Created by Brit Marling and Zal Batmanglij, A Murder at the End of the World is on Disney+. The limited series follows 24-year-old hacker and sleuth Darby Hart (Emma Corrin), who’s racing to solve the murder of her ex-boyfriend at the Icelandic retreat of tech billionaire Andy Ronson (Clive Owen). Isolated from the wider world, Darby’s only allies in her investigation are Andy’s ex-hacker wife, Lee Ronson (Marling), and an experimental AI installed in the hotel, Ray.
And the mysteries only continue to stack up. Why did Andy really invite each of them here? And why Iceland? Is solving the climate crisis, as Andy claims, the real reason each of them is there? Who is the killer among them? Are they human or machine?

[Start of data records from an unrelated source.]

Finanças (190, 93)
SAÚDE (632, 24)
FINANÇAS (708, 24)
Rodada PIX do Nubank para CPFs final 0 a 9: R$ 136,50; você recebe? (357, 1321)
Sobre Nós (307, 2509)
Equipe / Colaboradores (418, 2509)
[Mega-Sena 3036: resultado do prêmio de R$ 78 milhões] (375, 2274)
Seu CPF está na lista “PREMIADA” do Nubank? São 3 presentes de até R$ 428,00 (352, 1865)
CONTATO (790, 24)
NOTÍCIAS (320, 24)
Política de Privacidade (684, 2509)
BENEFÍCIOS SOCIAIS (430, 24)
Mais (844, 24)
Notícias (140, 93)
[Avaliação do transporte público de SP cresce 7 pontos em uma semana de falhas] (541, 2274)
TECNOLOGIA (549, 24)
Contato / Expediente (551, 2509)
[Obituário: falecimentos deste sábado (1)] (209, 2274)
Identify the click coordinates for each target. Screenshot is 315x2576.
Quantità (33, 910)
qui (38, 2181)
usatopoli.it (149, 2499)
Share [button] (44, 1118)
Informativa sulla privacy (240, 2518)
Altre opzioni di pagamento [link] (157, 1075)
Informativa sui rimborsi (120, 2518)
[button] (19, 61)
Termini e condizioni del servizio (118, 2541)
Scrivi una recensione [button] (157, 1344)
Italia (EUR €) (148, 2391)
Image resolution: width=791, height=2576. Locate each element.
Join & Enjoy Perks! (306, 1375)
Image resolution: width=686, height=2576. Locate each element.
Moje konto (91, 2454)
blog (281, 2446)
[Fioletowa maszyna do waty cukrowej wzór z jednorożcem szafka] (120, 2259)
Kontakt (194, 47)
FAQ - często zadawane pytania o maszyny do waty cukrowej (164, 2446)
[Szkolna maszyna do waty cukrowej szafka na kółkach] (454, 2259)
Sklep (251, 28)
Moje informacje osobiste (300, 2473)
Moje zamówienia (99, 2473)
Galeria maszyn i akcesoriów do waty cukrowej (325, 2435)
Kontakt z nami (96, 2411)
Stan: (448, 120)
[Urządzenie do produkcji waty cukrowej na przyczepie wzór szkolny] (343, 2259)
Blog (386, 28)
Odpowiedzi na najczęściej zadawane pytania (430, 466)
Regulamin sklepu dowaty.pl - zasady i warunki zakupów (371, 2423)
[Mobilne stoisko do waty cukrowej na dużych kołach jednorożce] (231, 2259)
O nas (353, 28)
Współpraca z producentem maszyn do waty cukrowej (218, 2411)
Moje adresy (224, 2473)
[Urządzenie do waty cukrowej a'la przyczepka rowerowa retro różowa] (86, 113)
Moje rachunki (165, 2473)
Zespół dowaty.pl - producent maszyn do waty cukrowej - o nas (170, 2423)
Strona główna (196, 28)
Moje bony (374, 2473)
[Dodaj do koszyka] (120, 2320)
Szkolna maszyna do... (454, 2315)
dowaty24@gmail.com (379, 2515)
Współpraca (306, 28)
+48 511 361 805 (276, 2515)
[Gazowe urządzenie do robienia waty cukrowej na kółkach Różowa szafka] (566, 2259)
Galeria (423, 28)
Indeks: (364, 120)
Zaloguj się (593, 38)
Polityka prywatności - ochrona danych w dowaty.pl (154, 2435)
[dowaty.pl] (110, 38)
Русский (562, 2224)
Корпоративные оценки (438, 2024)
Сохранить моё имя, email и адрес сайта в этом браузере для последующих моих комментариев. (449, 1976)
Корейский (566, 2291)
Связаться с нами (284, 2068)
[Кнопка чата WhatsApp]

There are no simple answers. Protagonist Darby Hart has spent her adulthood as part of an online amateur sleuth community, which works on finding serial killers from cold cases. She’s a true original thinker, but her success at solving mysteries is also a testament to how the sharing of information online provides the opportunity to solve the unsolvable. In the present, experimental AI Ray is proving invaluable to her investigation, even if he’s also a glaring example of data privacy breaches.
Even enigmatic and somewhat antagonistic tech billionaire Andy seems to represent the complex capitalist conundrum. Innovation is a vital element of addressing climate change. However, in our current society, private enterprise is more likely to finance such innovations than governments wrapped up in oil and coal. This set-up also empowers billionaires to ransom humanity’s future. While Andy’s proposed innovations would be a boon for humanity’s survival, they’re also entirely controlled by him.
Right off the bat, Batmanglij and Marling intertwine themes of climate change resolution, the tech industry’s benevolence, and the complex role AI plays in it all. Like their previous cult sci-fi series, The OA, Batmanglij and Marling opt for connection over comfort. A Murder at the End of the World doesn’t offer answers to these big philosophical questions so much craft a story that explores each element that must be considered before we ask them. All this is wrapped up in a wholly unique and compelling whodunnit.
A Murder At The End Of The World is streaming on Disney+.